Arizona's Unique Grand Falls Waterfall Phenomenon Near Flagstaff May Be Closed Forever For One Upsetting Reason

We humans can make a mess of things, especially when we behave badly as tourists. There was that guy who unbelievably scrawled his name on the Colosseum in Rome in 2023, saying that he somehow didn't understand how old the structure was (per the BBC). Residents of Kyoto, Japan are totally fed up with disrespectful tourists at sacred sites, to the point where a temple priest in 2025 said that "co-existence [with tourists] is impossible" (per Unseen Japan). Now, we can add one more site to the list: Grand Falls (known as Adah'iilíní in the Navajo language), a series of unique, terraced "chocolate waterfalls" in the Navajo Nation near Flagstaff, Arizona, the world's first designated dark sky city. But this time, the consequences are serious and might be permanent. 
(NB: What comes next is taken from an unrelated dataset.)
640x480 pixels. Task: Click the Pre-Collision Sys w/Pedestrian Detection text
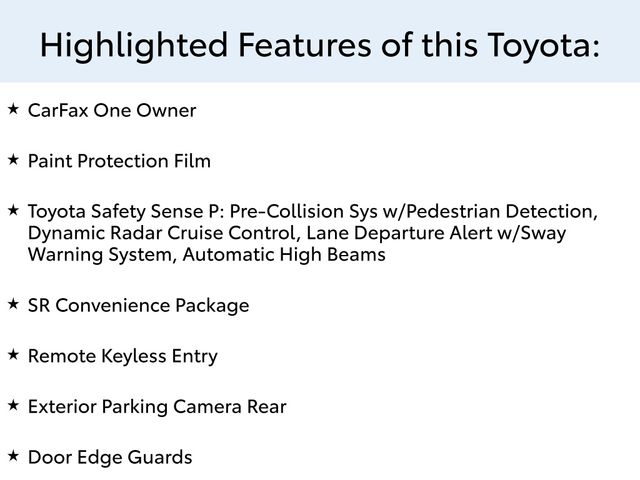pos(414,212)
Following a post-COVID resurgence in tourism, signs started showing up along the road to Grand Falls saying that Grand Falls was closed. Naturally, people ignored the signs and went anyway. This was on top of general mayhem, environmental destruction, and profoundly thoughtless behavior that had been accumulating for years. Heaps of trash and broken beer bottles, ATVs carving trails through the land and chasing livestock, drones flying over private homesteads, people swimming nude in the muddy water, visitors shooting off guns for fun and scaring residents: All of this and more led to the completely understandable decision to shut down the falls in 2023, possibly for good.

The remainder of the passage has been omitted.